For at least a little while, I’ve decided to take LSU/Bama II, the 2012 BCS title game, seriously. Believe me, I haven’t turned a corner in thinking that Monday’s rerun is any more attractive, but hey, it’s the last college football we’ll get until Aug. 30 and I’m already feeling nostalgic about the season. On to the guarantees and predictions!
• Brent Musburger will use the word “folks” within the first five sentences he utters during the opening aerial shot of the Superdome. If he doesn’t, you know he’s been compromised. I can’t be more specific at this time.

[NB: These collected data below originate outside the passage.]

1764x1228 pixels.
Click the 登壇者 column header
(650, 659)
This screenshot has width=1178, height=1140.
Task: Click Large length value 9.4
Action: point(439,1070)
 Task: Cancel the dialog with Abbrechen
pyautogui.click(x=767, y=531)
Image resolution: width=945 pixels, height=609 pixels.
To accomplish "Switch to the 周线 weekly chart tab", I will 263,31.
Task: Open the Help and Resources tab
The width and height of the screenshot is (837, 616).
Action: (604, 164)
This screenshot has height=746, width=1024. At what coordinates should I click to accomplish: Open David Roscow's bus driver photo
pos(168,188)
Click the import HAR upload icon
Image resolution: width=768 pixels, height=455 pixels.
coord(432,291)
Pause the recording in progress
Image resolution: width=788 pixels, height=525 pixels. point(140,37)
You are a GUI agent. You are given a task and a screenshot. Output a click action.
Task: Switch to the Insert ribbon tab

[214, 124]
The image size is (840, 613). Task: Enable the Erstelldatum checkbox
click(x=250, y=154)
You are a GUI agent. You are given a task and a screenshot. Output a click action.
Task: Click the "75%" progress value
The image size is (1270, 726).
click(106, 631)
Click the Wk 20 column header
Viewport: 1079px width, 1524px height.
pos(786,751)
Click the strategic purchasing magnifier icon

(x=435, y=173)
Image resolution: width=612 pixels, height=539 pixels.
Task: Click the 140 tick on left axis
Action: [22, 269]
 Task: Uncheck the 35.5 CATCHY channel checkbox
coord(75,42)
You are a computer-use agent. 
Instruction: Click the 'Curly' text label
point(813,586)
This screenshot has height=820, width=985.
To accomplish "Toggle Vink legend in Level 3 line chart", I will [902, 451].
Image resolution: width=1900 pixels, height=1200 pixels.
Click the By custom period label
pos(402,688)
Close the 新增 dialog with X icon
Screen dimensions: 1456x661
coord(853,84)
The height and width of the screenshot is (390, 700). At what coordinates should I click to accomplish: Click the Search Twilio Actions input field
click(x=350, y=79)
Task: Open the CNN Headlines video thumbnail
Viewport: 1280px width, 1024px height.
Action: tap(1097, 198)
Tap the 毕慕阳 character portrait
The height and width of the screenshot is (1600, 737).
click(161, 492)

• LSU’s Golden Girls will make everyone opposed to an all-SEC rerun in the title game forget about what they were even upset about in the first place. This isn’t actually that brave a prediction, I just wanted an excuse to Google “LSU Golden Girls.”
• As per usual, Les Miles will run onto the field with the team, but in a dizzying upset, he won’t be trampled or inexplicably splinter off from the group in the direction of the wrong sideline. Let’s call it a New Year’s resolution.
• LSU QB Jordan Jefferson will throw a first-quarter TD of longer than 15 yards. It will immediately prompt everyone to think we might be in for an evening of points and offense. This will prove to be false.
• Nick Saban will become uncharacteristically excited after a big Alabama special teams play before pulling the scholarship from whoever made said play. Nobody’s safe.
• Alabama will score a goal-line touchdown on a late release route run by TE Michael Williams. It never ceases to be a thing of beauty.
• LSU DE Sam Montgomery will unanimously win Monday night’s Wait, He’s a Sophomore???? award after spending more of the night in Alabama’s backfield than on his own team’s line. Yes, he takes it home over Tyrann Mathieu.
• Speaking of which, predicting Mathieu forcing a fumble is like predicting Nick Saban wearing khakis a couple of sizes too big, but it must be said: Mathieu is forcing a fumble. Not from Trent Richardson, mind you, but the Honey Badger’s jarring something loose early in the third quarter.
• Trent Richardson’s not getting to 100 yards on the ground, but he’ll still have a momentum-shifting run at some point on a screen pass. If possible, he may leave an LSU linebacker cross-eyed. He’s a fun one.
• Outgoing Alabama offensive coordinator and new Colorado State head coach Jim McElwain will savor his final opportunity to call plays like Trent Richardson Right and Trent Richardson Left. Crafty!
• LSU WR Rueben Randle will, at some point, win a jump ball in the back of the end zone. Across the many fine counties in Alabama, bangs will grabbed in horror, male and female alike.
• An ongoing storyline will be whether or not the defensive stylings of these two teams makes for games as exciting/entertaining as the Rose Bowl or Fiesta Bowl. Members of the broadcast booth and 16 percent (!) of the country will contend defensive battles are indeed just as entertaining as balanced games.
• Win or lose, there’s no way the LSU equipment staff is getting any of the Courtney Upshaw out of Jordan Jefferson’s jersey on the first wash.
• Star Alabama WR Marquis Maze will amass fewer receiving yards than the game’s over/under (40), but 17 of those will come on a touchdown reception over Morris Claiborne.
• LSU P Brad Wing will execute a perfect fake punt and save the taunting for the sideline. You’ve earned it, big boy.
• Because it’s been the theme of the week (and of the last game these two teams played), the game will come down to feet—not the measurement, but the steel toes of special teams. Like last time, though, Alabama will miss too many, and LSU will find 7s in the red zone more often than it'll find 3s. It’ll be good enough for another Tiger national championship in New Orleans.
• LSU wins 17-13 and Les Miles will say things in the postgame press conference that most reporters either take to mean Miles is overwhelmed with emotion or that there’s a good chance he’s been coaching these past few years with a crayon shoved deep into his brain. Either way, it worked.